# Georgian: number agreement of adjectives



## Moro12

გამარჯობათ! მე ვსწავლობ ქართულ ენას.

I have learned that the Georgian verb only takes a plural form if the subject is animate:
ბავშვები ბაღში თამაშობენ.
However, the verb remains singular if the subject is plural inanimate:
ვარსკვლავები ციში ასხივებს. (BTW, is ციში a correct form?)

I wonder what are the rules when it comes to adjectives. So, I have 4 questions:

If an adjective is used before a noun, does it takes plural with animate nouns? Which is correct:
ესენი ლამაზი ქალები არიან.
ესენი ლამაზები ქალები არიან.

If an adjective is used before a noun, does it takes plural with inanimate nouns? Which is correct:
ეს ახალი წიგნებია.
ეს ახლები წიგნებია.

If an adjective is used as a predicate, does it takes plural with animate nouns? Which is correct:
ესენი ქალები ლამაზი არიან.
ესენი ქალები ლამაზები არიან.

If an adjective is used as a predicate, does it takes plural with inanimate nouns? Which is correct:
ეს წიგნები ახალია.
ეს წიგნები ახლებია.

I would appreciate any help.


----------



## Ikalashxi

Moro12 said:


> გამარჯობათ! მე ვსწავლობ ქართულ ენას.
> 
> I have learned that the Georgian verb only takes a plural form if the subject is animate:
> ბავშვები ბაღში თამაშობენ.
> However, the verb remains singular if the subject is plural inanimate:
> ვარსკვლავები ციში ასხივებს. (BTW, is ციში a correct form?)


no correct form is ცაში. 
 and i'm almost certain that verb still needs to be in plural at least in that sentence.


Moro12 said:


> I wonder what are the rules when it comes to adjectives. So, I have 4 questions:
> 
> If an adjective is used before a noun, does it takes plural with animate nouns? Which is correct:
> ესენი ლამაზი ქალები არიან.
> ესენი ლამაზები ქალები არიან.



correct form is ესენი ლამაზი ქალები არიან


Moro12 said:


> If an adjective is used before a noun, does it takes plural with inanimate nouns? Which is correct:
> ეს ახალი წიგნებია.
> ეს ახლები წიგნებია.


correct form is ეს ახალი წიგნებია


Moro12 said:


> If an adjective is used as a predicate, does it takes plural with animate nouns? Which is correct:
> ესენი ქალები ლამაზი არიან.
> ესენი ქალები ლამაზები არიან.


none of the above are correct the proper form to say/spell it would be ეს ქალები ლამაზები არიან


Moro12 said:


> If an adjective is used as a predicate, does it takes plural with inanimate nouns?
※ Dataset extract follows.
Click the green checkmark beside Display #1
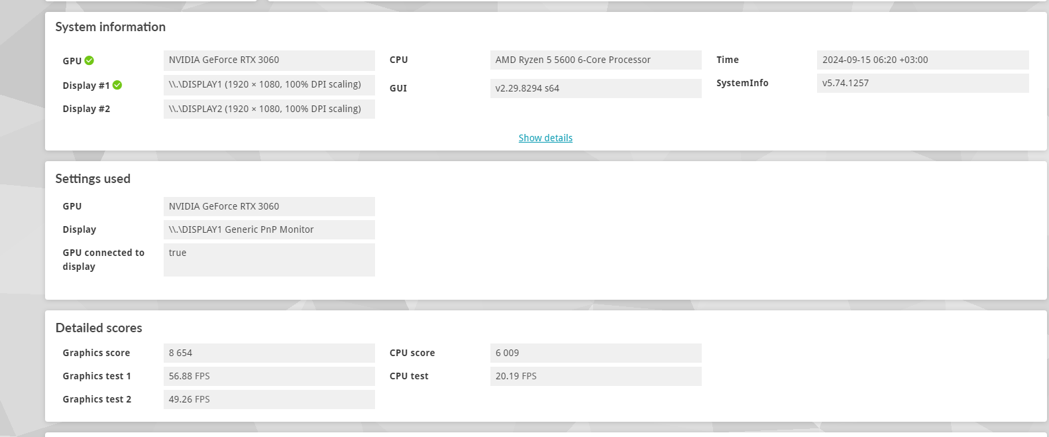1049x437 pixels. [x=117, y=85]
Which is correct:
> ეს წიგნები ახალია.
> ეს წიგნები ახლებია.
> 
> I would appreciate any help.



ეს წიგნები ახალია is the proper form to say it


----------



## rev98

Ikalashxi said:


> no correct form is ცაში.
> and i'm almost certain that verb still needs to be in plural at least in that sentence.



You are right.


----------



## mopc

So *varskvlavebi ts'ashi askhveben *​would be the way to say "stars are shining in the sky" right?
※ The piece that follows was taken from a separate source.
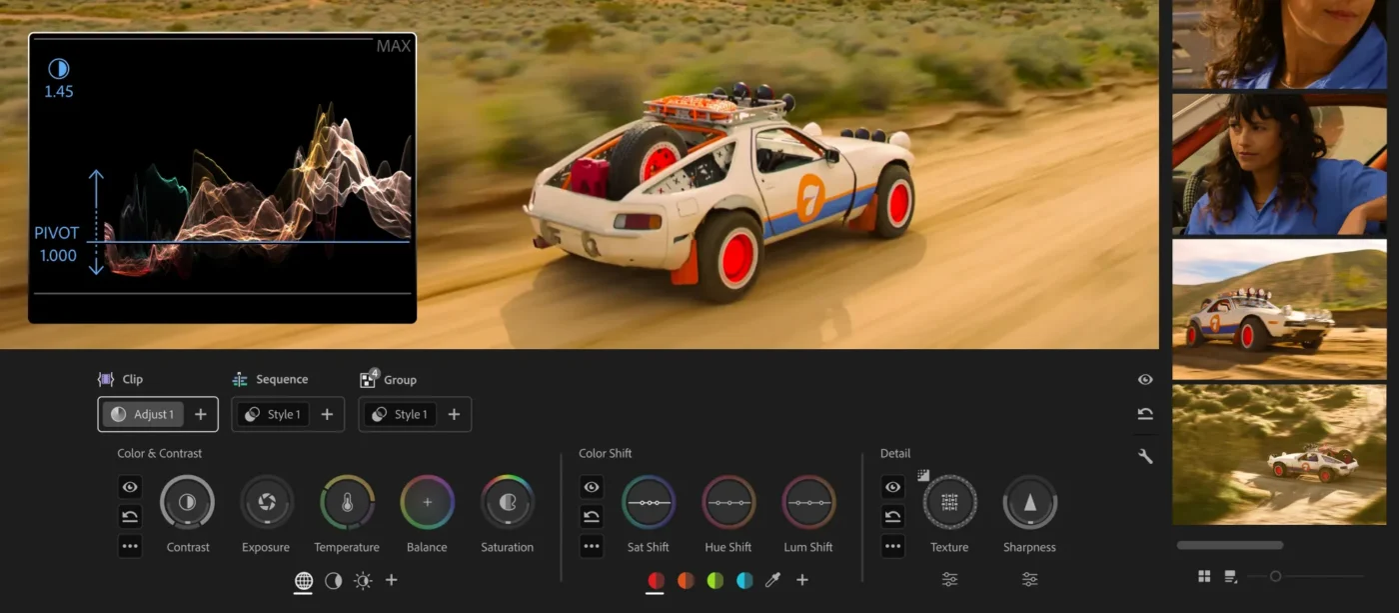The width and height of the screenshot is (1399, 613).
Task: Select the Exposure control dial
Action: tap(267, 502)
So what is the rule after all? What inanimate nouns demand plural and what don't?


----------



## rev98

This might really be an exception. We couldn't come up with other words like that (yet). Still thinking.
Maybe because if you look at the stars it looks like they are moving/alive. Most cultures saw gods in them. Maybe in the Georgian language this feeling stayed alive up until now. But it's only an idea.
Usually you wouldn't put the verb in the plural form if the subject is inanimate.


----------



## winenous

Apparently (in other words I read it in a couple of books a few minutes ago), if the verb usually applies to animate objects it can keep its 3 person plural ending even if the subject is inanimate, and it has the effect of personifying the subject. 
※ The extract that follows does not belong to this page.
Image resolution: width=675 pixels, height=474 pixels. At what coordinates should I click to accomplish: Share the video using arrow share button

I think that could be the case with the shining stars, and is  pretty much what @rev98 said.


----------



## rev98

interesting, may I know where you read this?


----------



## winenous

Sure...

"Georgian Language and Culture, a Continuing Course", Howard Aronson and Dodona Kiziria"Personification and number agreement", p 413

"A Learner's Grammar", George Hewitt, Lesson 4 "Verb agreement with 3rd person plural subjects", p 55-56


----------



## rev98

დიდი მადლობა 

I have the second book, but hardly ever used it


----------



## tsiqara

მაგიდაზე მტვრიანი და ძველი თეფშებია. ეს თეფშები ძველი და მტვრიანია. ეს თეფშები ძველია. ეს თეფშები მტვრიანია. ესენი ლამაზი ქალები არიან. ესენი მშვენიერი ქალები არიან. ეს გოგო მშვენიერია. ესენი მშვენიერი გოგოები არიან. ესენი ძველი წიგნებია. ეს ძველი წიგნები გადასაყრელია. ესენი მოწყენილი სტუმრები არიან. ესენი დაუპატიჟებელი სტუმრები არიან. ეს დაუპატიჟებელი სტუმრები მშივრები არიან. ეს ჩემოდნები მძიმეა. ისინი მძიმე ჩემოდნებია.


----------



## green_muse

rev98 said:


> You are right.


No, he's not right. The author of the post is right. If a subject is inanimate the verb is in a singular form.
It is one of the most common mistakes that even locals are not aware of and don't pay attention to while speaking and writing.


----------